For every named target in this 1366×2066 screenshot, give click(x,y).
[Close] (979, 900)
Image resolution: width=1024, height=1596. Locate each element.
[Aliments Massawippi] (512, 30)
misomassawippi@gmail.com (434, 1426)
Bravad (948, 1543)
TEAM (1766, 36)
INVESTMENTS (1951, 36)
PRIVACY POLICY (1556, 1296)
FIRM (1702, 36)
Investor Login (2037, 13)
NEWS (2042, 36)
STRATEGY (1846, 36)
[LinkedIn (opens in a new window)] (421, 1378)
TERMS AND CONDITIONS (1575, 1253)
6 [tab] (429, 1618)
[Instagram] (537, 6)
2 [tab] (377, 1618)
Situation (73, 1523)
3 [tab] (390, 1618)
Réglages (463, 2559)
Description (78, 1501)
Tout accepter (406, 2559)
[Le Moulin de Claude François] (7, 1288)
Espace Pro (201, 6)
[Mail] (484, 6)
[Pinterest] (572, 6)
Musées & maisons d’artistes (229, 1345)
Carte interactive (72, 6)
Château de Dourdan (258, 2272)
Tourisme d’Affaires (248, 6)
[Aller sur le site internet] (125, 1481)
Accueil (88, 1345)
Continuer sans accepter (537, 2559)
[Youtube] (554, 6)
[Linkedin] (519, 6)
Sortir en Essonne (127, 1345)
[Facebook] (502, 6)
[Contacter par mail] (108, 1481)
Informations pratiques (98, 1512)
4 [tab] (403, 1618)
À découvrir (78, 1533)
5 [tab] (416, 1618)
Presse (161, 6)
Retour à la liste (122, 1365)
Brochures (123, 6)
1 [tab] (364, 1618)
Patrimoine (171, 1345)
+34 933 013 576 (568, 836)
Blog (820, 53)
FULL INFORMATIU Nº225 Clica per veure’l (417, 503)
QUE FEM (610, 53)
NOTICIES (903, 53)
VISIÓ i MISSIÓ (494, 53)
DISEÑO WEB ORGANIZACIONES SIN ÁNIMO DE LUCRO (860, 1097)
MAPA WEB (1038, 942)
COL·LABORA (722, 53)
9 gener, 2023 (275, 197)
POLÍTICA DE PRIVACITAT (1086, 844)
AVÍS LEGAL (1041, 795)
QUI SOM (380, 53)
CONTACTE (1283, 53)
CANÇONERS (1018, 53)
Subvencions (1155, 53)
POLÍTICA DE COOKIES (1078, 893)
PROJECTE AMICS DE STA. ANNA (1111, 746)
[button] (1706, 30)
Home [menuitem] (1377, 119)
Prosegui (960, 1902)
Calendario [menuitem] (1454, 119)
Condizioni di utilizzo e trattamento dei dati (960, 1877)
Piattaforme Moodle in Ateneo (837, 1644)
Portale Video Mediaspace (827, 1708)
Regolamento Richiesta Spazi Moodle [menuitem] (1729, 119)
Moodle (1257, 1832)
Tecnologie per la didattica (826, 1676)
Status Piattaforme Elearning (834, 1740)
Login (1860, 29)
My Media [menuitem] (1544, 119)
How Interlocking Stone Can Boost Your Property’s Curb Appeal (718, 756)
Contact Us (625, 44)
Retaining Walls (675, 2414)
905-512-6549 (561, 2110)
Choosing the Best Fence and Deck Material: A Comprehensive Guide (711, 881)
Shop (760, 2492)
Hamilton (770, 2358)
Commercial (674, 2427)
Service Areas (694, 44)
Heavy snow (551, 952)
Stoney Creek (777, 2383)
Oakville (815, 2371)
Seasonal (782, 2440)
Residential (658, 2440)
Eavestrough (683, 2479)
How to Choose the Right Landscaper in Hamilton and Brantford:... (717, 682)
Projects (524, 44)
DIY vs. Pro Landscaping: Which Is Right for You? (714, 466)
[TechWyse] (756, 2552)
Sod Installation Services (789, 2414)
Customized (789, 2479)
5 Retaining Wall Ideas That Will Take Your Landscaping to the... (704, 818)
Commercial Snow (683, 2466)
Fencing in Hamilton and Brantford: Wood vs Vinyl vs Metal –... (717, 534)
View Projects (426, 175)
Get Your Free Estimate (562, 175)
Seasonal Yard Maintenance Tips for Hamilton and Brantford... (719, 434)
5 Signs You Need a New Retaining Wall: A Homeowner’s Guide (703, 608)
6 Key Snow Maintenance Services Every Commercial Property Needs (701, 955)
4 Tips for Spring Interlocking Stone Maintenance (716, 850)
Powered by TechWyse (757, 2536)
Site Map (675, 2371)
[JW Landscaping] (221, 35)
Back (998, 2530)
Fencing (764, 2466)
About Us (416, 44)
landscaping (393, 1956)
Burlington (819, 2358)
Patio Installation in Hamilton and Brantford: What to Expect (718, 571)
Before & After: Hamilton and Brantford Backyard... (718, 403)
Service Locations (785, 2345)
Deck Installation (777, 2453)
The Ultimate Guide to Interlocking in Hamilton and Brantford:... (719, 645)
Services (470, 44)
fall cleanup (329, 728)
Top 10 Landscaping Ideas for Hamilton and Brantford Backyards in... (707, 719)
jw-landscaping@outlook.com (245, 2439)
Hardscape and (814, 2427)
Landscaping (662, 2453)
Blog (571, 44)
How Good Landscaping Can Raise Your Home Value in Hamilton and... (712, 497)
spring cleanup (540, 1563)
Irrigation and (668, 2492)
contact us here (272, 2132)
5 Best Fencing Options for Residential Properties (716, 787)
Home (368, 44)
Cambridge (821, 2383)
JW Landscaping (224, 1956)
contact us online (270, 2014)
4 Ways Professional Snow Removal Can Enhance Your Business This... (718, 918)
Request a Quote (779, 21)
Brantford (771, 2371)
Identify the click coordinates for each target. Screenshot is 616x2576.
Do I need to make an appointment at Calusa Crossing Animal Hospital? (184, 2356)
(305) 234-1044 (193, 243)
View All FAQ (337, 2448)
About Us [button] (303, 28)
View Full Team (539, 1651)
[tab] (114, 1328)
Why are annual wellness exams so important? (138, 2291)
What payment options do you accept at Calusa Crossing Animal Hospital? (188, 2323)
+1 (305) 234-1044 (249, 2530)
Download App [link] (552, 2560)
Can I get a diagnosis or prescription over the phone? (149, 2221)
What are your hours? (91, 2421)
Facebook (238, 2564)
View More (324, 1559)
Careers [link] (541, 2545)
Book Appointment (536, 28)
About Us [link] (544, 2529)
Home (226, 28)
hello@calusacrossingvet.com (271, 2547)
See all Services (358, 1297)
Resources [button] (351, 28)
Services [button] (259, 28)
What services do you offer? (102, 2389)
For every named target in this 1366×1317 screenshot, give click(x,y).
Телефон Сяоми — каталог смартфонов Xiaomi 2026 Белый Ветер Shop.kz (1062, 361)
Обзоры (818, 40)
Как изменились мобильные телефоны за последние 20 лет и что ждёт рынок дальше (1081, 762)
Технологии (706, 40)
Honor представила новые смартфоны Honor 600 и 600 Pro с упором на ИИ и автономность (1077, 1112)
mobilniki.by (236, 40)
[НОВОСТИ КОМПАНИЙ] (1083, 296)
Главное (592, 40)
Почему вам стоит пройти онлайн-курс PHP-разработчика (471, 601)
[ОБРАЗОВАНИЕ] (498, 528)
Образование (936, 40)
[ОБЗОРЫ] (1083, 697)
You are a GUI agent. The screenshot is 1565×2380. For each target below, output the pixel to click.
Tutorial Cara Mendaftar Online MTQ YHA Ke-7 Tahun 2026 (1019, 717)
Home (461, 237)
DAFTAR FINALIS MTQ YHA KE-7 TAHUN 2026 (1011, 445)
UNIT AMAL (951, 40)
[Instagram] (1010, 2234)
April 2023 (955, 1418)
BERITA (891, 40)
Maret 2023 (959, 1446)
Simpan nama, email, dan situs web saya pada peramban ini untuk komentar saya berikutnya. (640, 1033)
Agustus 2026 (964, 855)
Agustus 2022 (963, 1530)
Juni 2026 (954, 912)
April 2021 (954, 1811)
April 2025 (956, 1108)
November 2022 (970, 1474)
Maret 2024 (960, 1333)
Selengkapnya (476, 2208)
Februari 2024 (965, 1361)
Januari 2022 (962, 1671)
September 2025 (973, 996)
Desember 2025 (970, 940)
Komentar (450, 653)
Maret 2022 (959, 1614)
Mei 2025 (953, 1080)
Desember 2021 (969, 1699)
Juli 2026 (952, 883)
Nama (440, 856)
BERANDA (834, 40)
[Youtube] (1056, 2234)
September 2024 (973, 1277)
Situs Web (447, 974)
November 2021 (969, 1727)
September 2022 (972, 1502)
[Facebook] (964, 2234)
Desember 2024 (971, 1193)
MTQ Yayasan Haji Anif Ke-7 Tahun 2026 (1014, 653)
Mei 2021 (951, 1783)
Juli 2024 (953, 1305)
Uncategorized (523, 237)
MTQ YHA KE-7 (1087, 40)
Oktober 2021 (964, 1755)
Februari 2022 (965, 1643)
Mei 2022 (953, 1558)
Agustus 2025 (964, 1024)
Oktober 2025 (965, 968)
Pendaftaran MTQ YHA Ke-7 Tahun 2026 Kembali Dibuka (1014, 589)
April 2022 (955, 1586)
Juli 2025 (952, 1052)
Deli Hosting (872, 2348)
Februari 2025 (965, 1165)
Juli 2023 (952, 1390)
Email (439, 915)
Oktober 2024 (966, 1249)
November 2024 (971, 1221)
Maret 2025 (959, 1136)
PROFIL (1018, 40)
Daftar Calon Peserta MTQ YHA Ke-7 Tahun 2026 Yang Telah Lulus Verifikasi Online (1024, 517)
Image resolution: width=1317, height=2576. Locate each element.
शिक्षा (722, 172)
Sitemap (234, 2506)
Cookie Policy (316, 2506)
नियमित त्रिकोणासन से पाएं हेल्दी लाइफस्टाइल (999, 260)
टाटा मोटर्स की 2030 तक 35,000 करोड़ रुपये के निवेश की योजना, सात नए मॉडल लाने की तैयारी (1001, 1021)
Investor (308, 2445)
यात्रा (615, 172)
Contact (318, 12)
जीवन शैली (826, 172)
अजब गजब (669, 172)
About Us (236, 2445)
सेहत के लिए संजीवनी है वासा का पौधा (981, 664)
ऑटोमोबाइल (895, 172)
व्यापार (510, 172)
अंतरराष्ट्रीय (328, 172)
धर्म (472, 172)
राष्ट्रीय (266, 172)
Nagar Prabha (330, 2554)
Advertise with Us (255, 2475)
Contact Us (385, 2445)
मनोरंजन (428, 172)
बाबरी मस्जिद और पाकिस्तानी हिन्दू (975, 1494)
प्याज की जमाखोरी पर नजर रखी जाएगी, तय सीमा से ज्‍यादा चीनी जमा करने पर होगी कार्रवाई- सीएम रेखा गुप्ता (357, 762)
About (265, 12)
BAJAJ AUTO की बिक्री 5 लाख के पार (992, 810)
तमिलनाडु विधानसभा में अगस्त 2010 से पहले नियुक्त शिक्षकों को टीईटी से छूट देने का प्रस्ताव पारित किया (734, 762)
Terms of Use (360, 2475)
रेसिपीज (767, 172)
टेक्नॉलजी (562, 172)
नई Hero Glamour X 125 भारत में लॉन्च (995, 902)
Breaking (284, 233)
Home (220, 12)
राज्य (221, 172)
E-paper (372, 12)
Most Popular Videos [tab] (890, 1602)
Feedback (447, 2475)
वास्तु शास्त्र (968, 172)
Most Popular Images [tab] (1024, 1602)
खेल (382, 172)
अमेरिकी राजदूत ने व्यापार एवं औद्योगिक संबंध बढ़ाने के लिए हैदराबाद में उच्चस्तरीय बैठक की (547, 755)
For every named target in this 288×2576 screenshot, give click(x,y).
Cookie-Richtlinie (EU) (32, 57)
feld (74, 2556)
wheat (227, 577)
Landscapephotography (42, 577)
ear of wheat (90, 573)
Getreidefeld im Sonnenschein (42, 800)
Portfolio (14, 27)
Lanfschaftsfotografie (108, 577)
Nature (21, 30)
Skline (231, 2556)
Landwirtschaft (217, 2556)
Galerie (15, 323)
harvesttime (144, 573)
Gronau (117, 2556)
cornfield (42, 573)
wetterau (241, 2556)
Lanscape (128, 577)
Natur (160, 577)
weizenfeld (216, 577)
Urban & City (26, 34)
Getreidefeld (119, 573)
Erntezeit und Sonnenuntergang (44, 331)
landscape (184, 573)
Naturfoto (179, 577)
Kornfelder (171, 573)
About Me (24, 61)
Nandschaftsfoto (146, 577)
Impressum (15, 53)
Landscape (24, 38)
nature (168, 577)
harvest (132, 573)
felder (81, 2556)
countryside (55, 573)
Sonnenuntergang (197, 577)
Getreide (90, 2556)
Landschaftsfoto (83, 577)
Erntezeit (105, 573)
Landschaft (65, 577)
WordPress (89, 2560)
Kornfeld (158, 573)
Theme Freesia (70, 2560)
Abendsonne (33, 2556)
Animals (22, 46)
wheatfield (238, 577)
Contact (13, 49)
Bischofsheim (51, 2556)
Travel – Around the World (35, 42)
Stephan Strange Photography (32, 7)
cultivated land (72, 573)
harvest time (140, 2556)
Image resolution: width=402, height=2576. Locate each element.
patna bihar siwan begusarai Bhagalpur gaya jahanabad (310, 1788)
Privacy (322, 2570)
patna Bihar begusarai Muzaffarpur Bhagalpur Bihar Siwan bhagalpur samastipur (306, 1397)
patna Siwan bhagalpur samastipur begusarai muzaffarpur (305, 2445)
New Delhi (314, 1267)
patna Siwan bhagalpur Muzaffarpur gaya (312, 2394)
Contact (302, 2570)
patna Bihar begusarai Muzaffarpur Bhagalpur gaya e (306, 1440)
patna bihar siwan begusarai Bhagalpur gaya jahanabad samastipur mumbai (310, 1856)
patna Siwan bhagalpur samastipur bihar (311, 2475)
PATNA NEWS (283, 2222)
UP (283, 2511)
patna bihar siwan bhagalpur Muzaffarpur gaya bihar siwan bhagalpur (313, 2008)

____

TASK DETAILS: Transcribe each line of the data above, unaltered, from the one where "Blog (820, 53)" appears to the one where "Contact Us (625, 44)" appears, inclusive of both.

YOUR SOLUTION:
Blog (820, 53)
FULL INFORMATIU Nº225 Clica per veure’l (417, 503)
QUE FEM (610, 53)
NOTICIES (903, 53)
VISIÓ i MISSIÓ (494, 53)
DISEÑO WEB ORGANIZACIONES SIN ÁNIMO DE LUCRO (860, 1097)
MAPA WEB (1038, 942)
COL·LABORA (722, 53)
9 gener, 2023 (275, 197)
POLÍTICA DE PRIVACITAT (1086, 844)
AVÍS LEGAL (1041, 795)
QUI SOM (380, 53)
CONTACTE (1283, 53)
CANÇONERS (1018, 53)
Subvencions (1155, 53)
POLÍTICA DE COOKIES (1078, 893)
PROJECTE AMICS DE STA. ANNA (1111, 746)
[button] (1706, 30)
Home [menuitem] (1377, 119)
Prosegui (960, 1902)
Calendario [menuitem] (1454, 119)
Condizioni di utilizzo e trattamento dei dati (960, 1877)
Piattaforme Moodle in Ateneo (837, 1644)
Portale Video Mediaspace (827, 1708)
Regolamento Richiesta Spazi Moodle [menuitem] (1729, 119)
Moodle (1257, 1832)
Tecnologie per la didattica (826, 1676)
Status Piattaforme Elearning (834, 1740)
Login (1860, 29)
My Media [menuitem] (1544, 119)
How Interlocking Stone Can Boost Your Property’s Curb Appeal (718, 756)
Contact Us (625, 44)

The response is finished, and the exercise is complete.